JAMES LONG

The Quest for Javascript CPS: Part 2

May 18, 2012

tl;dr: I successfuly compiled a Lisp to Javascript in Continuation Passing Style (CPS) with an acceptable performance hit, and was able to write a stepping debugger and a solution for callback hell

Recently I posted some initial research I was doing in transforming Outlet, a Lisp, into Continuation Passing Style (CPS) form before compiling it to Javascript. To recap, CPS requires that every statement takes a continuation (a function in my case) and sends the result to it. I was very worried about the performance of adding tons of anonymous functions and function calls.

The post includes early benchmarks which confirmed my suspicions, or so I thought. The performance was orders of magnitude slower, and I ended the post with a plea for suggestions on getting performance bearable. Chris Frisz has been working on a similar project for Clojure, and had some great suggestions and others were skeptical that this could work without a huge amount work.

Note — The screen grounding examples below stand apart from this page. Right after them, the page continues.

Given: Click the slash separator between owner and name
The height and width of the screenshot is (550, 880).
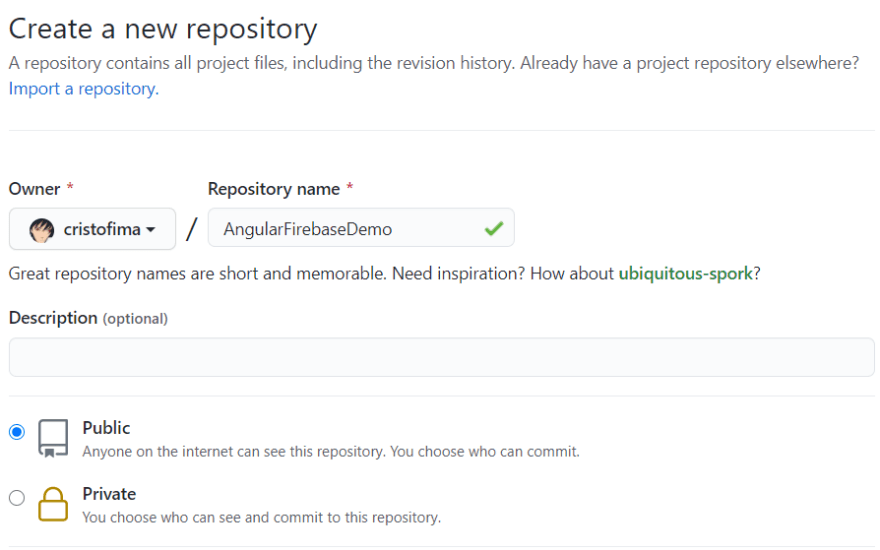Looking at the screenshot, I should 191,230.
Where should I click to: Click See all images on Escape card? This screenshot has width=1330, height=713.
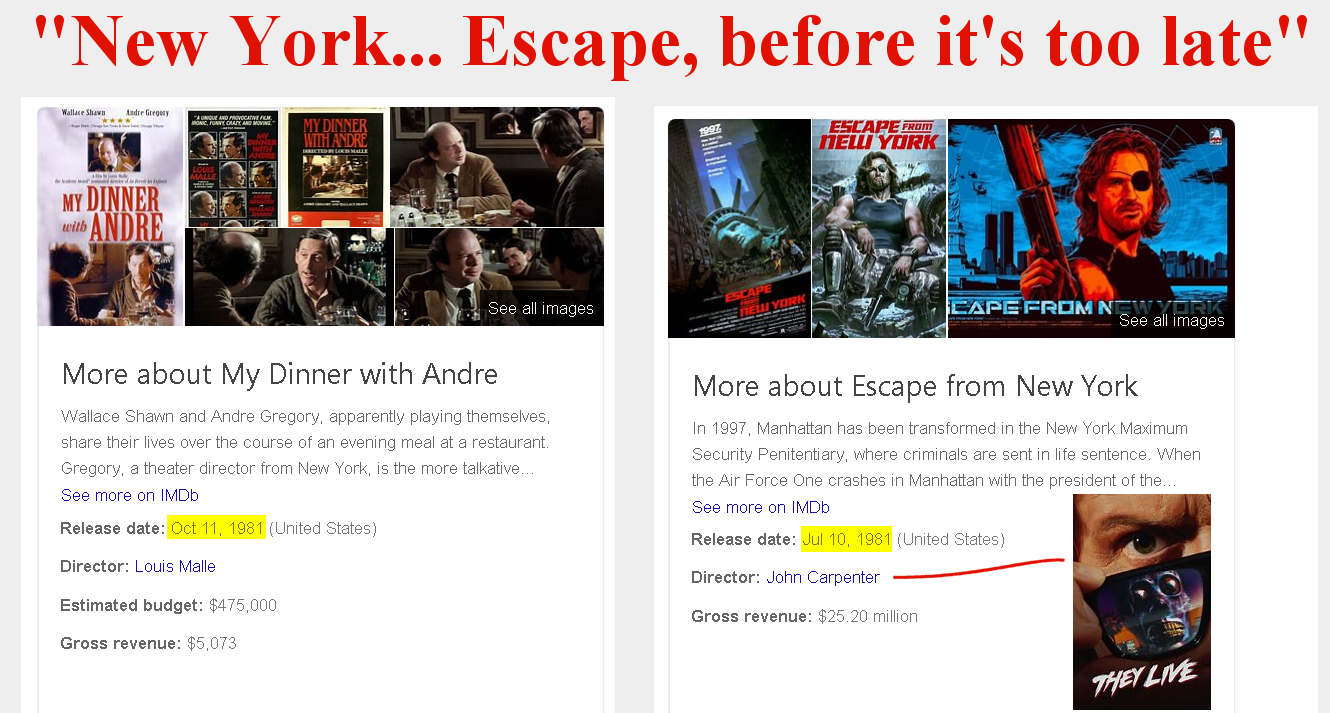click(1171, 320)
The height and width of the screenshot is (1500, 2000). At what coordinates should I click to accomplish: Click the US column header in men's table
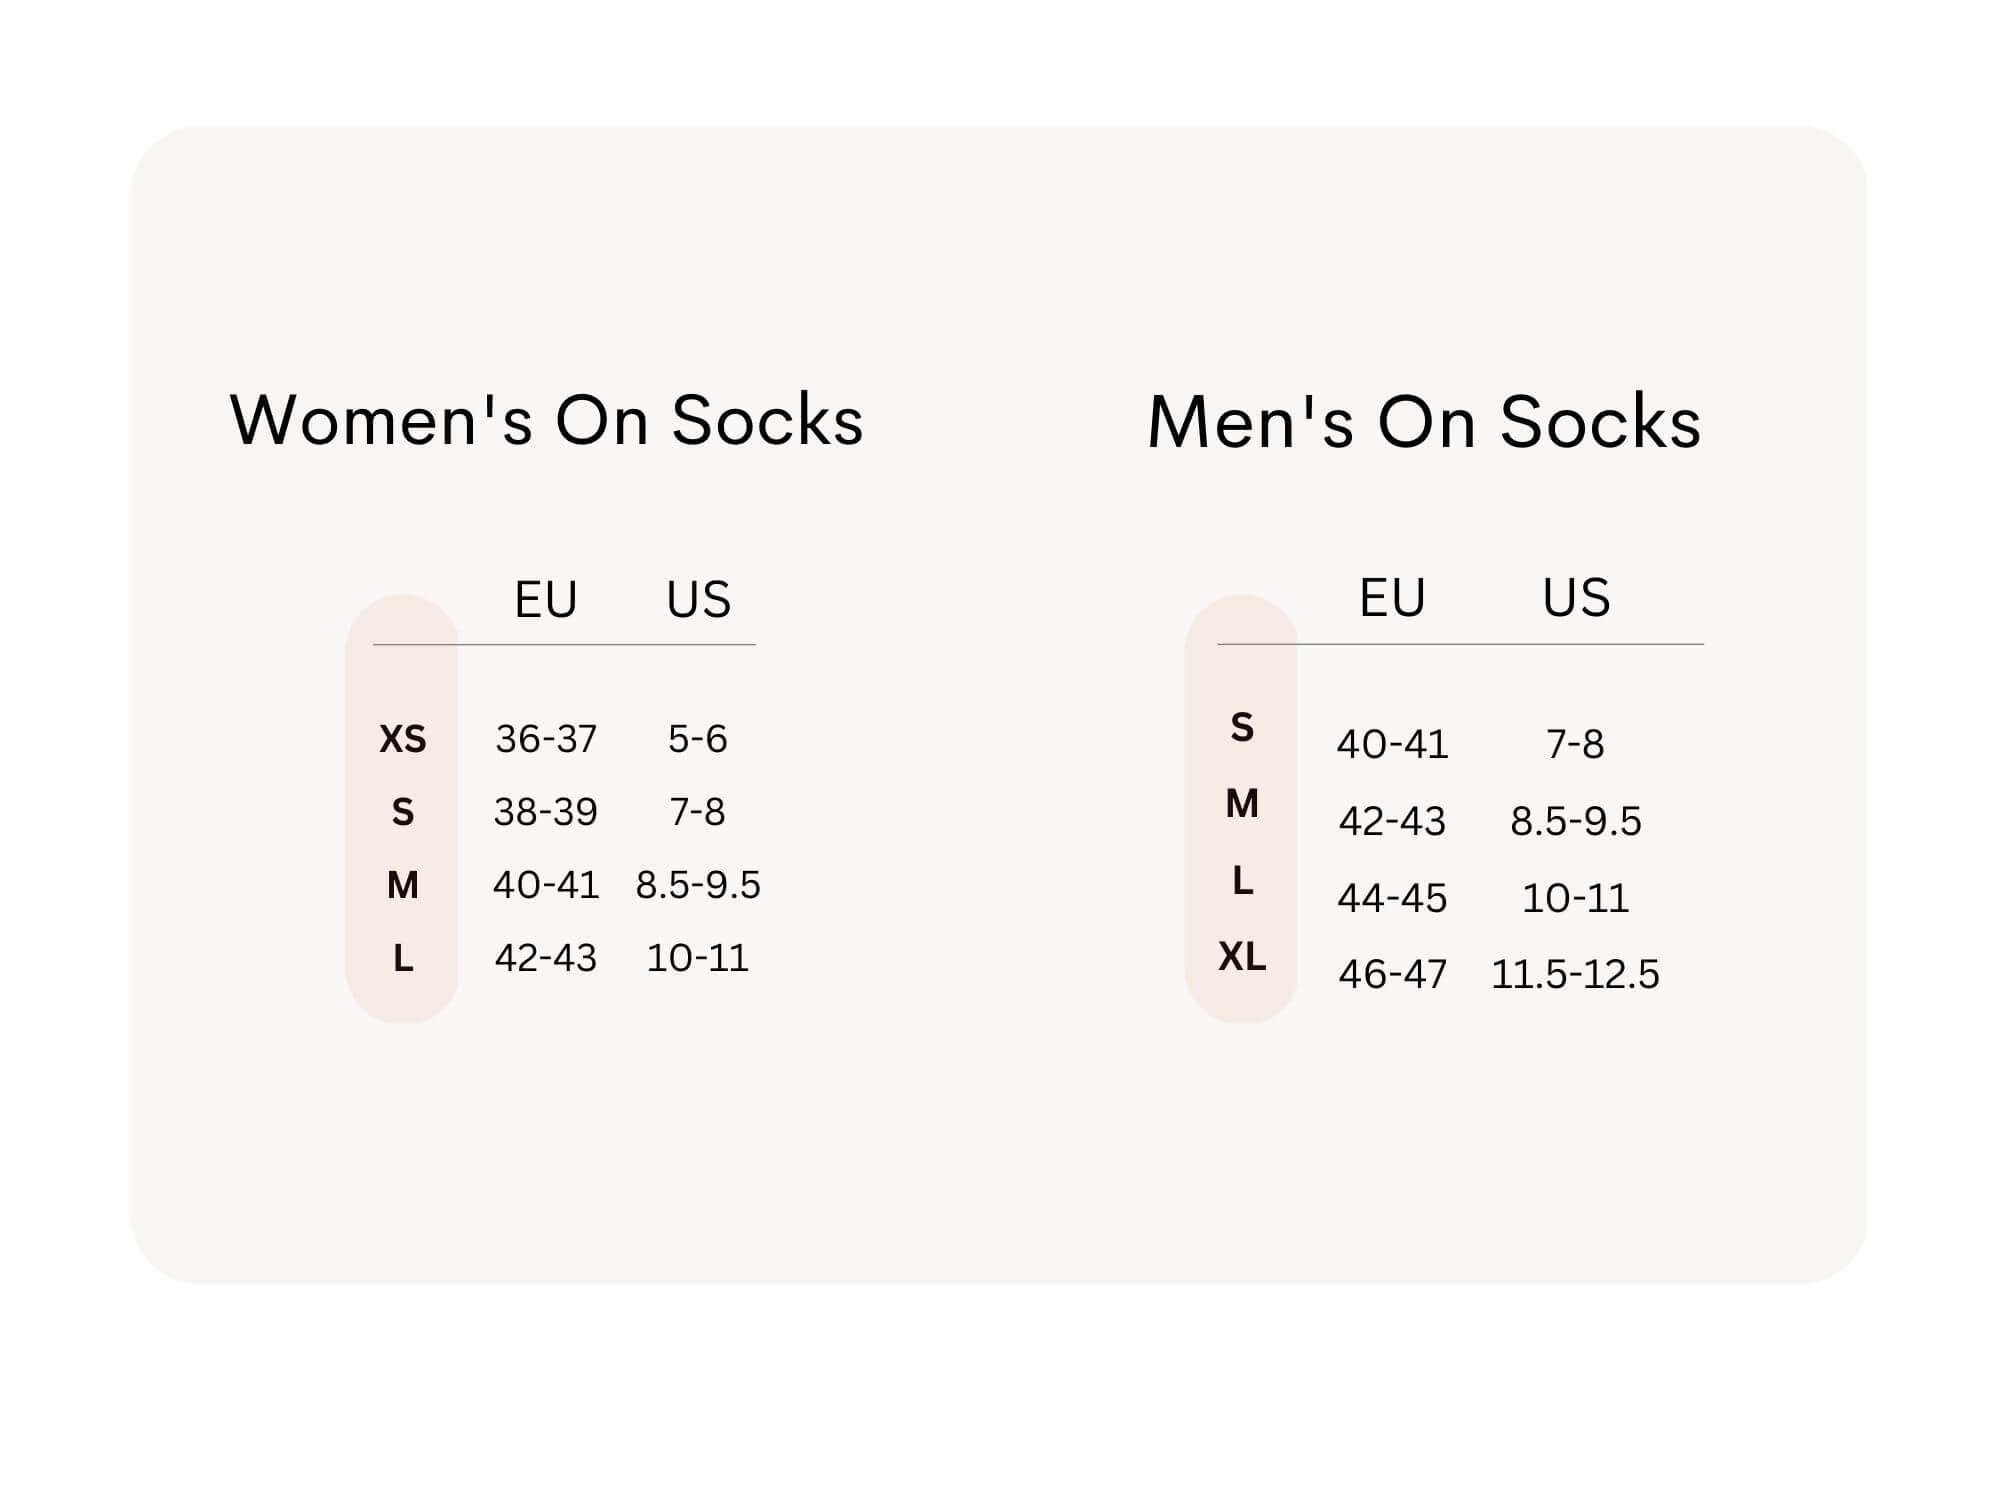click(x=1576, y=598)
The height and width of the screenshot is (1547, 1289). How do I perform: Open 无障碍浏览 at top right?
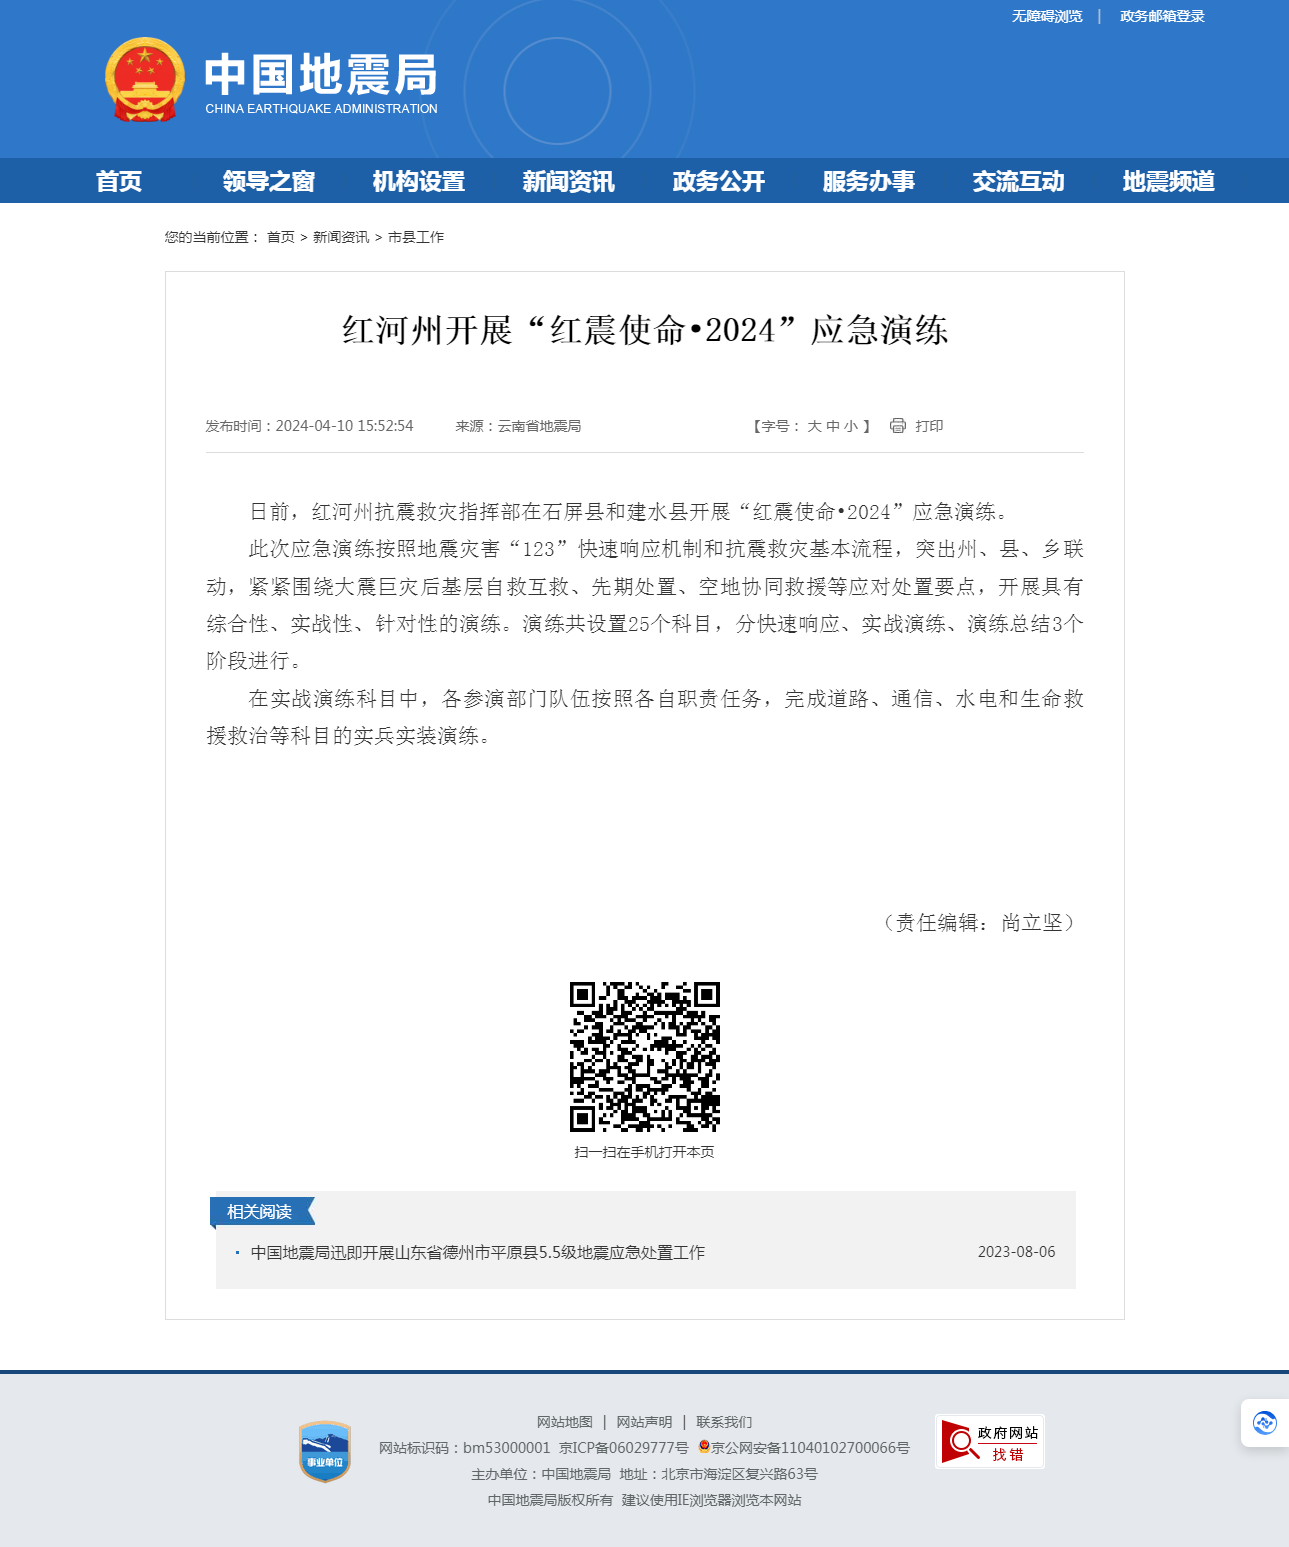point(1046,16)
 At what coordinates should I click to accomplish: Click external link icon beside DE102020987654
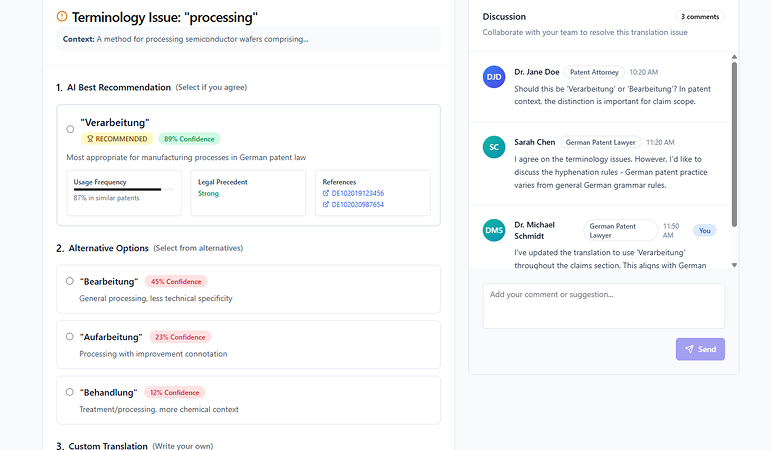325,205
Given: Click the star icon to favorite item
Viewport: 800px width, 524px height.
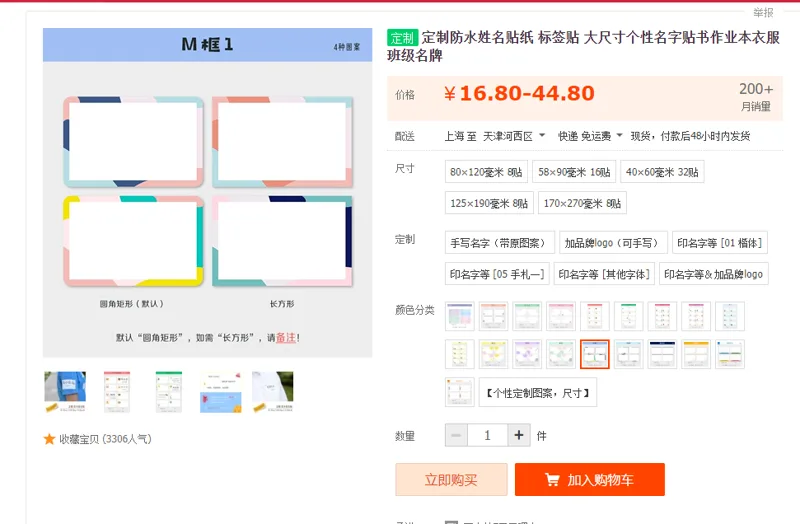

After toiling away last week, racking my brain and scouring research papers for solutions, I'm happy to announce that it works, and I can show you right now!

First, Why I'm Doing This

I think a lot of people were confused on what I am trying to achieve with CPS. jules on HN is exactly right in that the techniques and performance hit you can endure depend on what you're trying to do with it.

My goal with CPS is to allow in-browser stepping debugging. The user should be allowed to pause the program at any time and step through code. CPS allows me to control the stack completely independent of the hosting environment, so the non-blocking nature of the browser is not a problem. Outlet will not support call/cc or explicit continuations (not sure about TCO yet). CPS is basically "debug mode".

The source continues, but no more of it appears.